Assignment:
Return the data that follows exactly. Include every line.

Information given:
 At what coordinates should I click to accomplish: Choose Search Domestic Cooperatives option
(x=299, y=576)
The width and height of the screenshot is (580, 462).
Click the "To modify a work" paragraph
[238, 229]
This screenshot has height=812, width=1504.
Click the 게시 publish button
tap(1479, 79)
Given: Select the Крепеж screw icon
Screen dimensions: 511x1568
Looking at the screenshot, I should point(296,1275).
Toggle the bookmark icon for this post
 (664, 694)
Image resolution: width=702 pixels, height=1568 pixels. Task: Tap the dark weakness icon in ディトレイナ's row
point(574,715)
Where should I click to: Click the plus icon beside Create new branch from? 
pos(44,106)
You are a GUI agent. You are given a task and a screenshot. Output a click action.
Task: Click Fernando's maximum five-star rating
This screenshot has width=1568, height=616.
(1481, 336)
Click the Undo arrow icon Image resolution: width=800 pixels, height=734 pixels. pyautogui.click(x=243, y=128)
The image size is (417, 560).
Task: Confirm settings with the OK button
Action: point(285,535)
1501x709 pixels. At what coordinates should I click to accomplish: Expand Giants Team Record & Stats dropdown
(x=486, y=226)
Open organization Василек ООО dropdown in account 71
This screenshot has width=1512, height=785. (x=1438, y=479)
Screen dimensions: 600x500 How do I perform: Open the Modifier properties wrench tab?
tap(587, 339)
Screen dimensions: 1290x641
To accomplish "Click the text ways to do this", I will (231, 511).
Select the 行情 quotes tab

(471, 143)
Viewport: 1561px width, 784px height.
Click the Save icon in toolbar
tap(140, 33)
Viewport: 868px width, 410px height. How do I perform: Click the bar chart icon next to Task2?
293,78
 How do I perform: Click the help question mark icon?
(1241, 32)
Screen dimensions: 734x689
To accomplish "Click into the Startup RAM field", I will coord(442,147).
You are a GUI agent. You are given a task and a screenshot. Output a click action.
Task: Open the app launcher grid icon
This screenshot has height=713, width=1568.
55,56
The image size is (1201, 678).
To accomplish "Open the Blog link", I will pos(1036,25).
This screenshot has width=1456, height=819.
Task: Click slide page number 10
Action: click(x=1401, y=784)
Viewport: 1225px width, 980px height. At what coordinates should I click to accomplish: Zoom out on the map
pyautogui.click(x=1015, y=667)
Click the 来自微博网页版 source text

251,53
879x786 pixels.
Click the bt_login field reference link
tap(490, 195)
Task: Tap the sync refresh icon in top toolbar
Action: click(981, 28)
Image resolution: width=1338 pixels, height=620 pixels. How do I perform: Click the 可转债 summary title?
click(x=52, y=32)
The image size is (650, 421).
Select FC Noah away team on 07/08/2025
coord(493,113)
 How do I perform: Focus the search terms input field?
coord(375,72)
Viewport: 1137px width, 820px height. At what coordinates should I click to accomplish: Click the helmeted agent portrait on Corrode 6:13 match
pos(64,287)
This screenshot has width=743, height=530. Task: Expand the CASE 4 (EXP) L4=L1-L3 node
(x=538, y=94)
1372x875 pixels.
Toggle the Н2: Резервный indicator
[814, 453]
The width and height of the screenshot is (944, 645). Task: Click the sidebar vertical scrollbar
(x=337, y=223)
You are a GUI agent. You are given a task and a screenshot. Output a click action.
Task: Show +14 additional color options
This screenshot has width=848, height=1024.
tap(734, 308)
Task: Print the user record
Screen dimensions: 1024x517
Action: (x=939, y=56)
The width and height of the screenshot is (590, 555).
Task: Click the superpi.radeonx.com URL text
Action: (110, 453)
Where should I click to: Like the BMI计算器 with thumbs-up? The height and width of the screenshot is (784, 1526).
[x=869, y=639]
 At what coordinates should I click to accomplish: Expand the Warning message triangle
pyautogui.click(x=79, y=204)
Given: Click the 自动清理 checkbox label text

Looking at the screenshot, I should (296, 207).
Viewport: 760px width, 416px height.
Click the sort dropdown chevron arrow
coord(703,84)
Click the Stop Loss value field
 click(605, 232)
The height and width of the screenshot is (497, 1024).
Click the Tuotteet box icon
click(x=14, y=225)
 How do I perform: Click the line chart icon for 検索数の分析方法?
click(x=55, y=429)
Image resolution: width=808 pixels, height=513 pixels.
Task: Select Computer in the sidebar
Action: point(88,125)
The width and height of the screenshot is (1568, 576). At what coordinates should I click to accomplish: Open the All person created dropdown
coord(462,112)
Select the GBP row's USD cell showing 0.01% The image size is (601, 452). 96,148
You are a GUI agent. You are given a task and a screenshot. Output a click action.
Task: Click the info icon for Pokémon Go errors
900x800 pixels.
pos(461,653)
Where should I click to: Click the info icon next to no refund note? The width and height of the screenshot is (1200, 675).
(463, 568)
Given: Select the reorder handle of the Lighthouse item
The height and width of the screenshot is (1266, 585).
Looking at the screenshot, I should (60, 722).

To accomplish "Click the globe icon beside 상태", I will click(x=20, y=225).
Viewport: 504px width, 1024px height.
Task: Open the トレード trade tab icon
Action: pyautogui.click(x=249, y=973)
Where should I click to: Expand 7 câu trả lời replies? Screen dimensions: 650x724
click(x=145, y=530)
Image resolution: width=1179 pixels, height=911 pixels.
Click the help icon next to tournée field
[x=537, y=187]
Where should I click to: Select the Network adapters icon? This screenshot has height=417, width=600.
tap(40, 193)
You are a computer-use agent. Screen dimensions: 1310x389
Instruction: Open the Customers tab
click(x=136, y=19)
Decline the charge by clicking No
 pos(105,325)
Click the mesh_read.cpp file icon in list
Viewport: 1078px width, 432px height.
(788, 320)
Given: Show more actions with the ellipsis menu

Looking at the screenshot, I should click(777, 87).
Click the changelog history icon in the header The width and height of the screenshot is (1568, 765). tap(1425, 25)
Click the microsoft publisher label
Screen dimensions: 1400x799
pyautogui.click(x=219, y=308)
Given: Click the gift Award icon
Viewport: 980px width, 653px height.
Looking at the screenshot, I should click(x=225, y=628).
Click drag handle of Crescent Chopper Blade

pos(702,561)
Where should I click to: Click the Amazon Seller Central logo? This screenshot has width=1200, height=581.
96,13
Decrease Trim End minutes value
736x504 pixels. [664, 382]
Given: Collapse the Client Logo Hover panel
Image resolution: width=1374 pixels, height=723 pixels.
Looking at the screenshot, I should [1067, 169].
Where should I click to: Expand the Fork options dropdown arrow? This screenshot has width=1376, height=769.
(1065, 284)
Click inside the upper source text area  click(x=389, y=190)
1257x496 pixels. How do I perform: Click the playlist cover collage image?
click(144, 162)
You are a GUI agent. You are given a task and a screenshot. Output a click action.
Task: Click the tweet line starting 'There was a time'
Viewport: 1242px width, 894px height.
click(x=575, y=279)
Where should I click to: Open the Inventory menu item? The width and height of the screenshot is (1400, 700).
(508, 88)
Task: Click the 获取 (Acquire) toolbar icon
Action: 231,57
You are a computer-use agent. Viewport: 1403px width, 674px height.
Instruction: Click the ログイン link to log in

Task output:
 At what coordinates should I click to accomplish: Choose Search Domestic Cooperatives option
(x=299, y=576)
The width and height of the screenshot is (580, 462).
Click the "To modify a work" paragraph
[238, 229]
This screenshot has height=812, width=1504.
Click the 게시 publish button
tap(1479, 79)
Given: Select the Крепеж screw icon
Screen dimensions: 511x1568
Looking at the screenshot, I should point(296,1275).
Toggle the bookmark icon for this post
 (664, 694)
Image resolution: width=702 pixels, height=1568 pixels. Task: Tap the dark weakness icon in ディトレイナ's row
point(574,715)
Where should I click to: Click the plus icon beside Create new branch from? 
pos(44,106)
You are a GUI agent. You are given a task and a screenshot. Output a click action.
Task: Click Fernando's maximum five-star rating
This screenshot has width=1568, height=616.
(1481, 336)
Click the Undo arrow icon Image resolution: width=800 pixels, height=734 pixels. pyautogui.click(x=243, y=128)
The image size is (417, 560).
Task: Confirm settings with the OK button
Action: point(285,535)
1501x709 pixels. At what coordinates should I click to accomplish: Expand Giants Team Record & Stats dropdown
(x=486, y=226)
Open organization Василек ООО dropdown in account 71
This screenshot has width=1512, height=785. (x=1438, y=479)
Screen dimensions: 600x500 How do I perform: Open the Modifier properties wrench tab?
tap(587, 339)
Screen dimensions: 1290x641
To accomplish "Click the text ways to do this", I will (231, 511).
Select the 行情 quotes tab

(471, 143)
Viewport: 1561px width, 784px height.
Click the Save icon in toolbar
tap(140, 33)
Viewport: 868px width, 410px height. How do I perform: Click the bar chart icon next to Task2?
293,78
 How do I perform: Click the help question mark icon?
(1241, 32)
Screen dimensions: 734x689
To accomplish "Click into the Startup RAM field", I will coord(442,147).
You are a GUI agent. You are given a task and a screenshot. Output a click action.
Task: Open the app launcher grid icon
This screenshot has height=713, width=1568.
55,56
The image size is (1201, 678).
To accomplish "Open the Blog link", I will pos(1036,25).
This screenshot has width=1456, height=819.
Task: Click slide page number 10
Action: click(x=1401, y=784)
Viewport: 1225px width, 980px height. At what coordinates should I click to accomplish: Zoom out on the map
pyautogui.click(x=1015, y=667)
Click the 来自微博网页版 source text

251,53
879x786 pixels.
Click the bt_login field reference link
tap(490, 195)
Task: Tap the sync refresh icon in top toolbar
Action: click(981, 28)
Image resolution: width=1338 pixels, height=620 pixels. How do I perform: Click the 可转债 summary title?
click(x=52, y=32)
The image size is (650, 421).
Select FC Noah away team on 07/08/2025
coord(493,113)
 How do I perform: Focus the search terms input field?
coord(375,72)
Viewport: 1137px width, 820px height. At what coordinates should I click to accomplish: Click the helmeted agent portrait on Corrode 6:13 match
pos(64,287)
This screenshot has width=743, height=530. Task: Expand the CASE 4 (EXP) L4=L1-L3 node
(x=538, y=94)
1372x875 pixels.
Toggle the Н2: Резервный indicator
[814, 453]
The width and height of the screenshot is (944, 645). Task: Click the sidebar vertical scrollbar
(x=337, y=223)
You are a GUI agent. You are given a task and a screenshot. Output a click action.
Task: Show +14 additional color options
This screenshot has width=848, height=1024.
tap(734, 308)
Task: Print the user record
Screen dimensions: 1024x517
Action: (x=939, y=56)
The width and height of the screenshot is (590, 555).
Task: Click the superpi.radeonx.com URL text
Action: (110, 453)
Where should I click to: Like the BMI计算器 with thumbs-up? The height and width of the screenshot is (784, 1526).
[x=869, y=639]
 At what coordinates should I click to accomplish: Expand the Warning message triangle
pyautogui.click(x=79, y=204)
Given: Click the 自动清理 checkbox label text

Looking at the screenshot, I should (296, 207).
Viewport: 760px width, 416px height.
Click the sort dropdown chevron arrow
coord(703,84)
Click the Stop Loss value field
 click(605, 232)
The height and width of the screenshot is (497, 1024).
Click the Tuotteet box icon
click(x=14, y=225)
 How do I perform: Click the line chart icon for 検索数の分析方法?
click(x=55, y=429)
Image resolution: width=808 pixels, height=513 pixels.
Task: Select Computer in the sidebar
Action: point(88,125)
The width and height of the screenshot is (1568, 576). At what coordinates should I click to accomplish: Open the All person created dropdown
coord(462,112)
Select the GBP row's USD cell showing 0.01% The image size is (601, 452). 96,148
You are a GUI agent. You are given a task and a screenshot. Output a click action.
Task: Click the info icon for Pokémon Go errors
900x800 pixels.
pos(461,653)
Where should I click to: Click the info icon next to no refund note? The width and height of the screenshot is (1200, 675).
(463, 568)
Given: Select the reorder handle of the Lighthouse item
The height and width of the screenshot is (1266, 585).
Looking at the screenshot, I should (60, 722).

To accomplish "Click the globe icon beside 상태", I will click(x=20, y=225).
Viewport: 504px width, 1024px height.
Task: Open the トレード trade tab icon
Action: pyautogui.click(x=249, y=973)
Where should I click to: Expand 7 câu trả lời replies? Screen dimensions: 650x724
click(x=145, y=530)
Image resolution: width=1179 pixels, height=911 pixels.
Click the help icon next to tournée field
[x=537, y=187]
Where should I click to: Select the Network adapters icon? This screenshot has height=417, width=600.
tap(40, 193)
You are a computer-use agent. Screen dimensions: 1310x389
Instruction: Open the Customers tab
click(x=136, y=19)
Decline the charge by clicking No
 pos(105,325)
Click the mesh_read.cpp file icon in list
Viewport: 1078px width, 432px height.
(788, 320)
Given: Show more actions with the ellipsis menu

Looking at the screenshot, I should click(777, 87).
Click the changelog history icon in the header The width and height of the screenshot is (1568, 765). tap(1425, 25)
Click the microsoft publisher label
Screen dimensions: 1400x799
pyautogui.click(x=219, y=308)
Given: Click the gift Award icon
Viewport: 980px width, 653px height.
Looking at the screenshot, I should click(x=225, y=628).
Click drag handle of Crescent Chopper Blade

pos(702,561)
Where should I click to: Click the Amazon Seller Central logo? This screenshot has width=1200, height=581.
96,13
Decrease Trim End minutes value
736x504 pixels. [664, 382]
Given: Collapse the Client Logo Hover panel
Image resolution: width=1374 pixels, height=723 pixels.
Looking at the screenshot, I should [1067, 169].
Where should I click to: Expand the Fork options dropdown arrow? This screenshot has width=1376, height=769.
(1065, 284)
Click inside the upper source text area  click(x=389, y=190)
1257x496 pixels. How do I perform: Click the playlist cover collage image?
click(144, 162)
You are a GUI agent. You are given a task and a screenshot. Output a click action.
Task: Click the tweet line starting 'There was a time'
Viewport: 1242px width, 894px height.
click(x=575, y=279)
Where should I click to: Open the Inventory menu item? The width and height of the screenshot is (1400, 700).
(508, 88)
Task: Click the 获取 (Acquire) toolbar icon
Action: 231,57
You are a computer-use agent. Viewport: 1403px width, 674px height.
Instruction: Click the ログイン link to log in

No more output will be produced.